Springtide Festival: 6th

Event Information

Academy of Music

Anthony, Jr. Reiff

Price: $1; $.50; boxes, $10, $15, $25

Record Information


Last Updated:
20 August 2023

Performance Date(s) and Time(s)

25 Apr 1871, Evening

Performers and/or Works Performed

Composer(s): Bassford
Composer(s): Verdi
Composer(s): Hopkins
Composer(s): Hopkins
aka Dearest name
Composer(s): Verdi
Participants:  Cassie Renz
Composer(s): Hopkins


Advertisement: New-York Times, 16 March 1871, 7.
Announcement: New York Herald, 22 April 1871, 3.

Includes program.

Review: New York Herald, 26 April 1871, 3.

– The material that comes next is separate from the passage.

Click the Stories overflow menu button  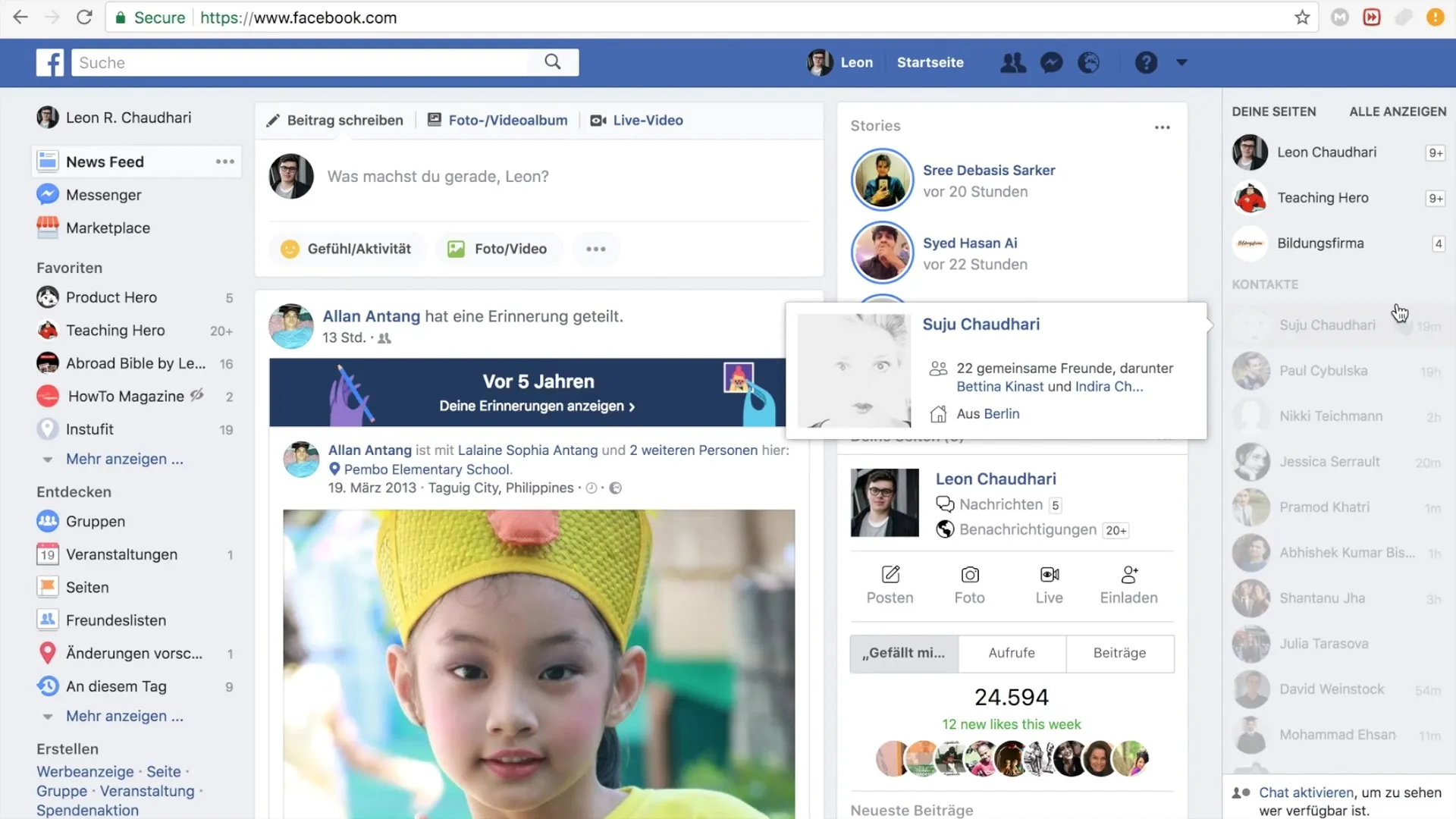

“Mr. Jerome Hopkins gave his annual Springtide festival last night before a rather large audience. He was assisted by Miss Cassie Renz, soprano; Mr. Albert Lawrence, baritone; Mlle. Zephyrine, pianist; a select body of Orchestra singers and a small orchestra. The programme, besides many classical works, contained works by Jerome Hopkins, Bassford and Anthony Reiff, Jr. The most interesting feature was the superb rendering of ‘Caro Nome,’ from ‘Rigoletto,’ by Miss Renz, in which she sang up to G sharp in alt (in head voice, of course), every note being clear and well defined. Her voice is of superior quality to the generality of American soprani, but its cultivation is of the most limited description. Mr. Hopkins deserves much credit for his energy and perseverance in making these deserving schools of the Orpheons a success.”

Review: New York Sun, 27 April 1871, 2.

“Mr. Jerome Hopkins’s concert for the benefit of his pet hobby, the Orpheon Free Schools, took place at the Academy of Music on Tuesday evening. It was largely attended, and in every way was a credit to this self-sacrificing and devoted enthusiast in the cause of music for the multitude. Besides several of his own compositions for orchestra, as well as choruses that showed him to be possessed of a decided if not thoroughly disciplined talent, his concert was made interesting by the admirable performance of Mr. Albert Lawrence, who sang with a breadth, fervor, evidence of method, and fine quality of voice that were worthy of every commendation. Miss Cassie Renz also contributed greatly to the pleasure of the evening, surprising her audience with a flight into what are commonly thought inaccessible regions of the scale.”